快速排序(快速选择)的优化:双指针、打乱数组(Fisher–Yates shuffle 洗牌算法)、随机基准元素(随机数、中间数、中位数)、三路划分(三切分 / 三指针 / 三分查找)。求解《462. 最少移动次数使数组元素相等 II》。
快速排序 · 快速选择
双指针 · 基准元素:固定选取开始元素
const quickSelect= (nums, start, end, k) => { // 快速选择
const pivot = nums[start]
let l = start, r = end
while (l < r) {
while (l < r && nums[r] >= pivot) r--
while (l < r && nums[l] <= pivot) l++
swap(nums, l, r)
}
swap(nums, l, start)
if (l === k) return nums[l]
return l < k ? quickSelect(nums, l + 1, end, k) : quickSelect(nums, start, l - 1, k)

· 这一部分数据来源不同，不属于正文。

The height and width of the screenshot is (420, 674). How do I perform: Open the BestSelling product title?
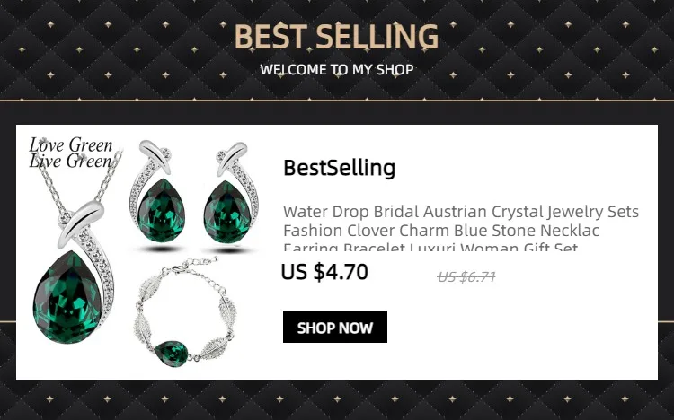tap(339, 168)
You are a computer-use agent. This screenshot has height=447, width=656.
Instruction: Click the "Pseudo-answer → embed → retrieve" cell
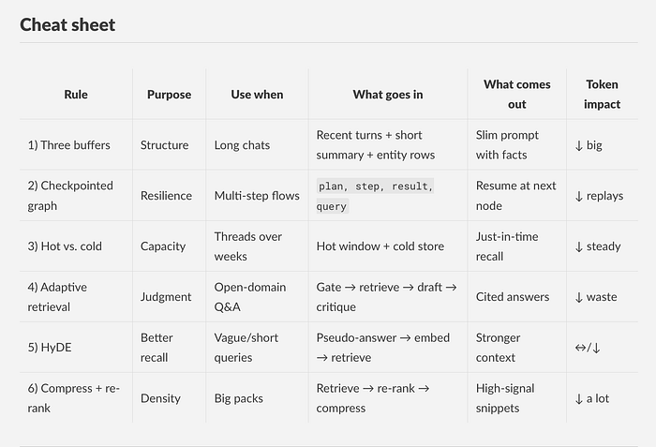tap(382, 348)
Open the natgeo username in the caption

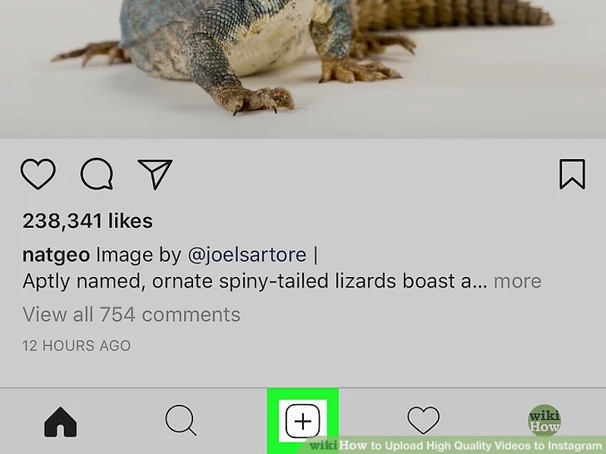(56, 255)
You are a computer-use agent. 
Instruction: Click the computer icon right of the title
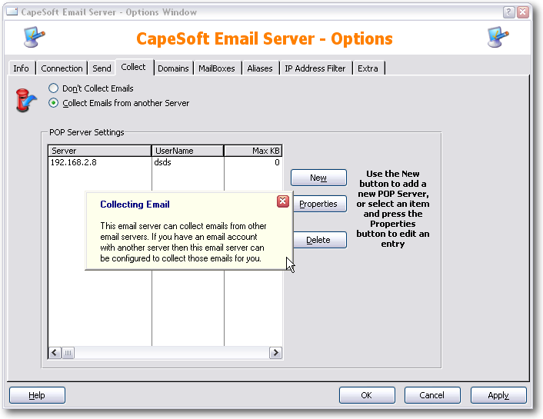point(498,37)
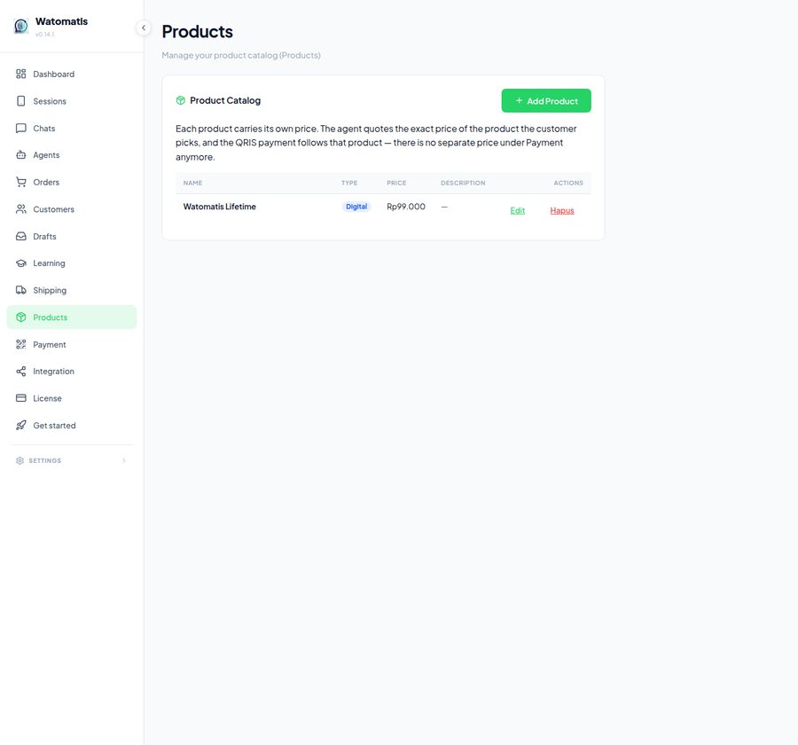Click the Sessions phone icon
The height and width of the screenshot is (745, 798).
(x=21, y=101)
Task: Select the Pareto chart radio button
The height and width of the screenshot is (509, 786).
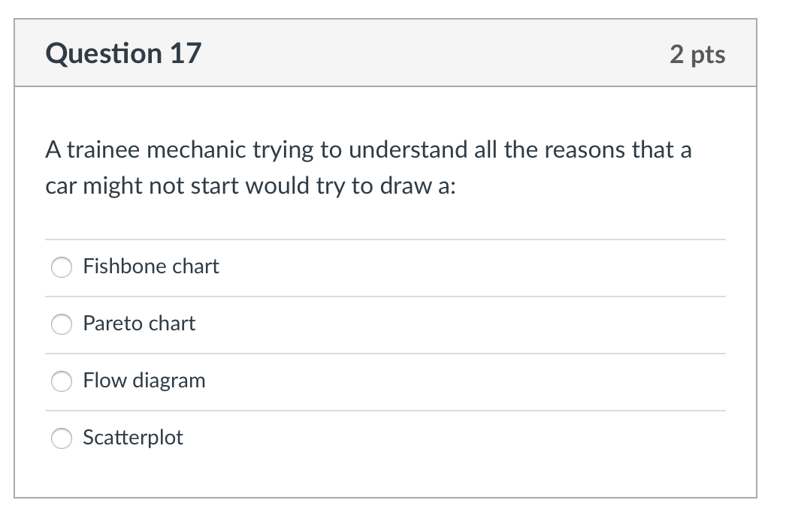Action: [62, 324]
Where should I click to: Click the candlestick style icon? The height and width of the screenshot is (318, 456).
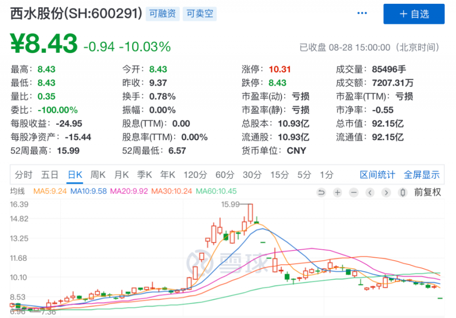[403, 192]
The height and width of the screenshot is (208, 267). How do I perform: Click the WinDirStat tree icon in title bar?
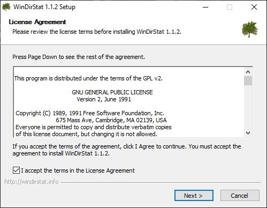[x=6, y=7]
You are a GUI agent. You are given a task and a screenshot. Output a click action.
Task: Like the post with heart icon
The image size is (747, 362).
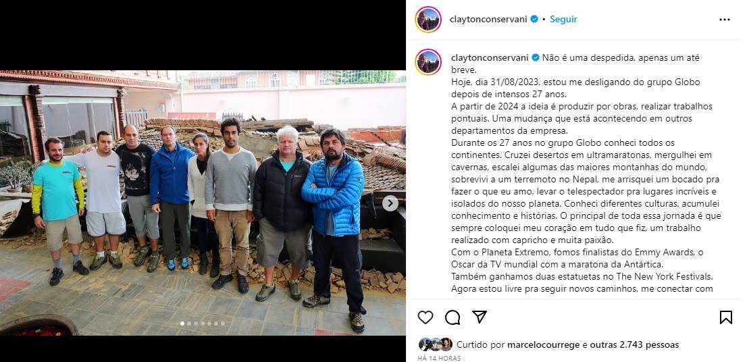[426, 317]
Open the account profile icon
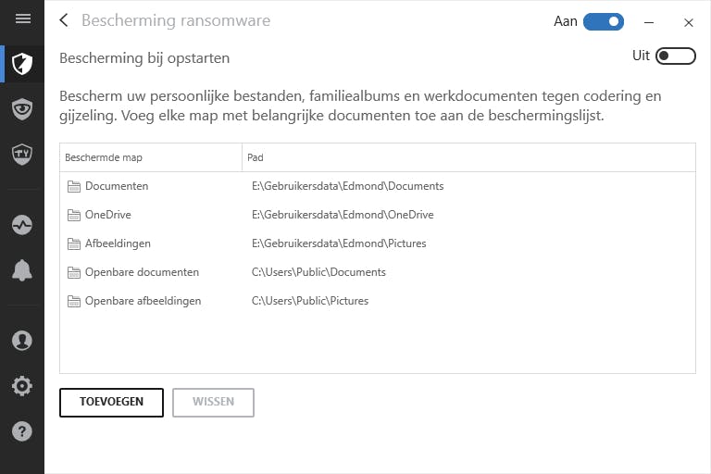The width and height of the screenshot is (711, 474). [22, 341]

}const quickSort = (nums, start, end) => { // 快速排序
if (start >= end) return
const pivot = nums[start]
let l = start, r = end
while (l < r) {
while (l < r && nums[r] >= pivot) r--
while (l < r && nums[l] <= pivot) l++
swap(nums, l, r)
}
swap(nums, l, start)
quickSort(nums, l + 1, end)
quickSort (nums, start, l - 1)
}const swap = (nums, a, b) => { // 交换变量
const t = nums[a]
nums[a] = nums[b]
nums[b] = t
}双指针 · 基准元素:先打乱数组,固定选第 0 个
固定选择基准元素:当数组完全升序或降序,每次都选择 最小值 或 最大值,快排速度减慢
为保证基准元素选取的随机性:可以先打乱数组
- 使用 Knuth-Durstenfeld Shuffle 的 Fisher–Yates shuffle 的洗牌算法
- PHP 使用
shuffle(array &$array): boolAPI:从 7.1 起,由伪随机数改为 梅森旋转算法(Mersenne twister)

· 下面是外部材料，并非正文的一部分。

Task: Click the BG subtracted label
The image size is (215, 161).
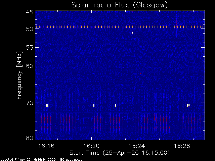Action: pyautogui.click(x=71, y=160)
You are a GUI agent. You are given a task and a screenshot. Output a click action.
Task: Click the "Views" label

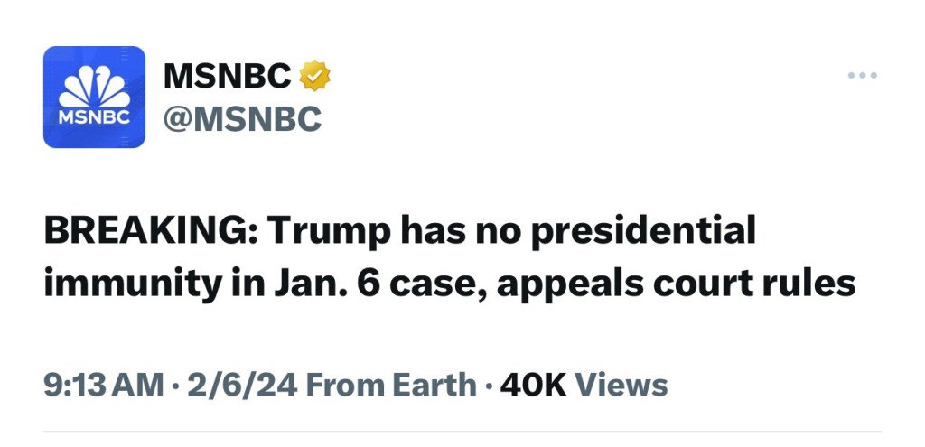click(621, 386)
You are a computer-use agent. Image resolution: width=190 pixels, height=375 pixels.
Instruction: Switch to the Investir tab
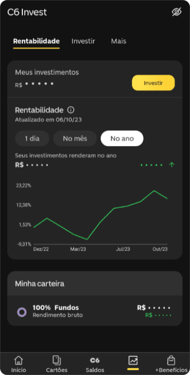83,41
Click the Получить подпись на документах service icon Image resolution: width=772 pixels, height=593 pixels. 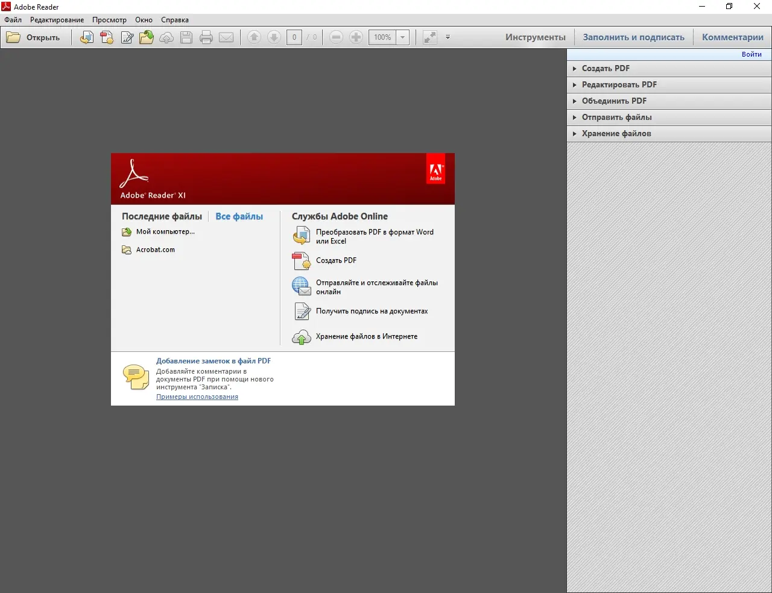(302, 311)
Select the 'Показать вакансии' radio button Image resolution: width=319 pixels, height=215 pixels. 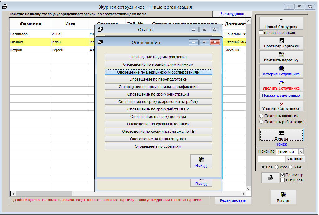tap(262, 116)
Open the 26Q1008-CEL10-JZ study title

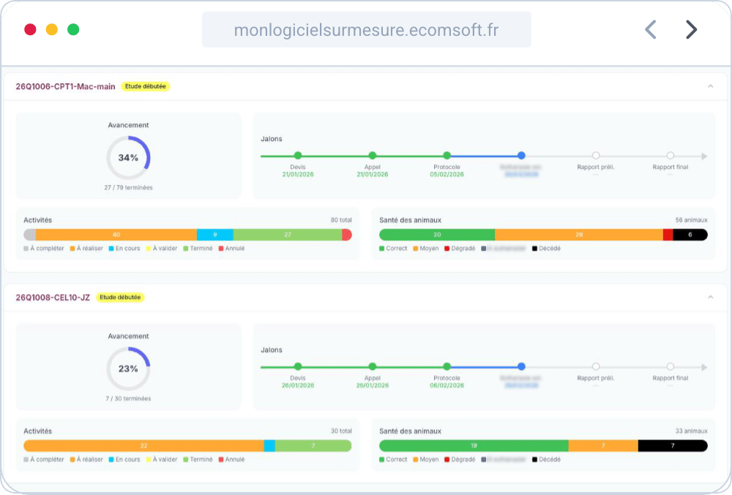tap(53, 298)
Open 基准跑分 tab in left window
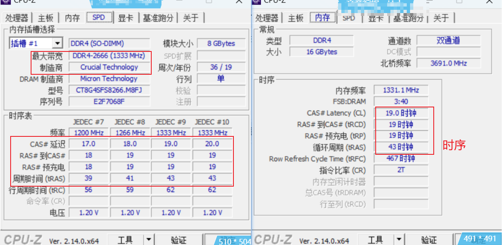This screenshot has height=245, width=502. [158, 18]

const shuffle = nums => { // 用 Fisher-Yates shuffle 洗牌算法
let i = nums.length
while (i--) swap(nums, i, Math.random() * i | 0)
}双指针 · 基准元素:随机元素
为保证基准元素选取的随机性:在 [start, end] 随机选取元素,与开始元素交换
const i = start + Math.floor(Math.random()*(end - start + 1)) // 随机选取元素
swap(nums, start, i) // 与开始元素交换const quickSelect = (nums, start, end, k) => { // 快速选择
swap(nums, start, start + Math.random() * (end - start + 1) | 0) // 随机选取元素与开始元素交换
const pivot = nums[start]
let l = start, r = end
while (l < r) {
while (l < r && nums[r] >= pivot) r--
while (l < r && nums[l] <= pivot) l++
swap(nums, l, r)
}
swap(nums, l, start)
if (l === k) return nums[l]
return l < k ? quickSelect(nums, l + 1, end, k) : quickSelect(nums, start, l - 1, k)

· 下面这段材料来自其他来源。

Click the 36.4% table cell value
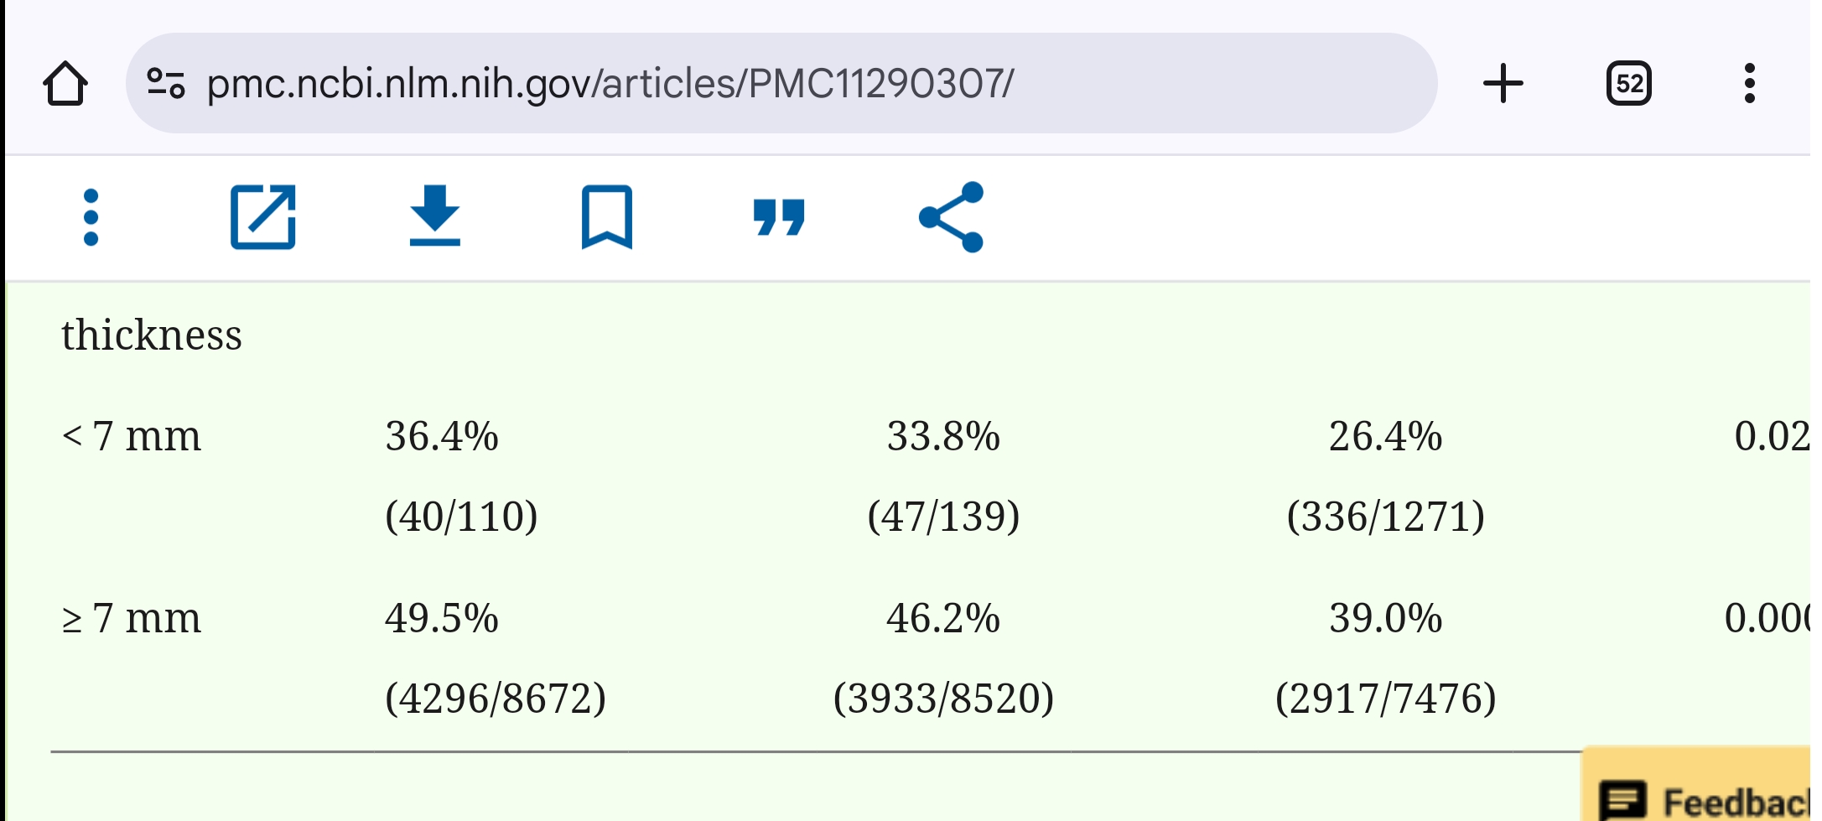Screen dimensions: 1822x821 tap(442, 437)
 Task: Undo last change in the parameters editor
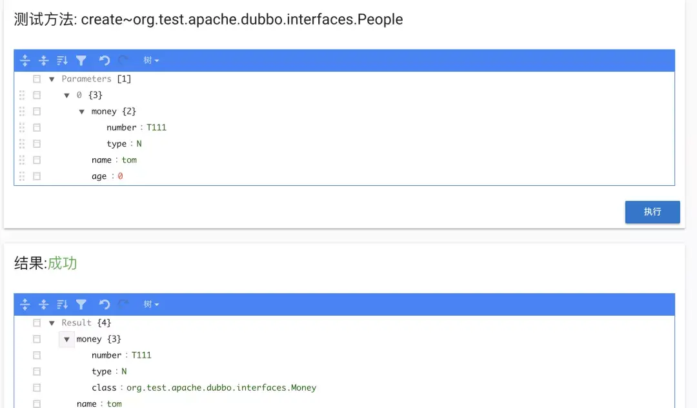pyautogui.click(x=104, y=61)
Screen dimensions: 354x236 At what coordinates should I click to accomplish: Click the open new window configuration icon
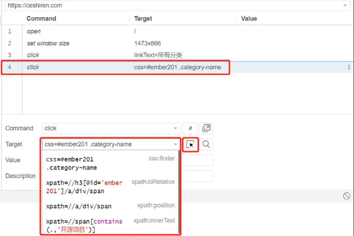206,128
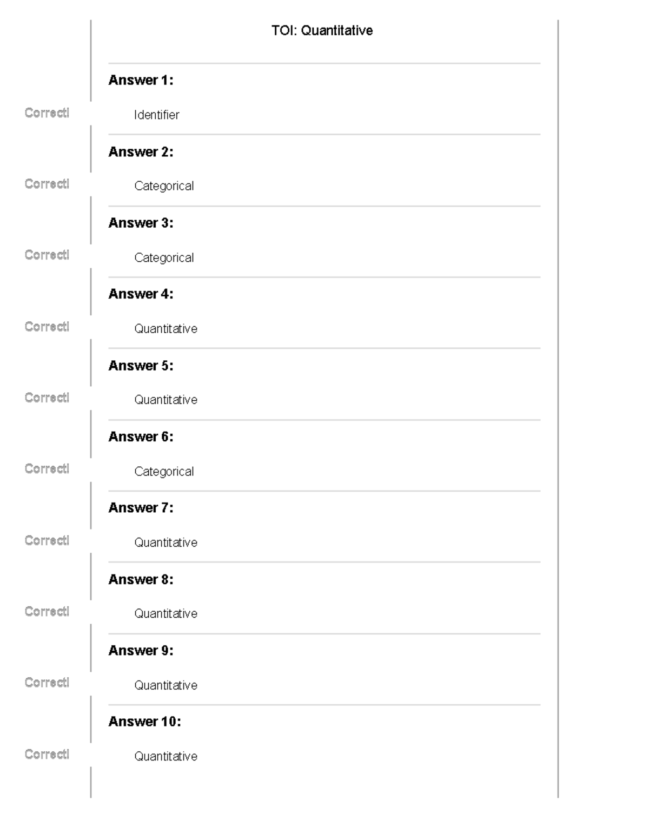Screen dimensions: 649x840
Task: Click 'Categorical' under Answer 6
Action: pyautogui.click(x=164, y=471)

}const quickSort = (nums, start, end) => { // 快速排序
if (start >= end) return
swap(nums, start, start + Math.random() * (end - start + 1) | 0) // 随机选取元素与开始元素交换
const pivot = nums[start]
let l = start, r = end
while (l < r) {
while (l < r && nums[r] >= pivot) r--
while (l < r && nums[l] <= pivot) l++
swap(nums, l, r)
}
swap(nums, l, start)
quickSort(nums, l + 1, end)
quickSort(nums, start, l - 1)
}双指针 · 基准元素:中间数
为保证基准元素选取的随机性:取中间数,与开始元素交换
swap(nums, start, start + end >> 1)const quickSelect = (nums, start, end, k) => { // 快速选择
swap(nums, start, start + end >> 1) // 取中间数与开始元素交换
const pivot = nums[start]
let l = start, r = end
while (l < r) {
while (l < r && nums[r] >= pivot) r--
while (l < r && nums[l] <= pivot) l++
swap(nums, l, r)
}
swap(nums, l, start)
if (l === k) return nums[l]
return l < k ? quickSelect(nums, l + 1, end, k) : quickSelect(nums, start, l - 1, k)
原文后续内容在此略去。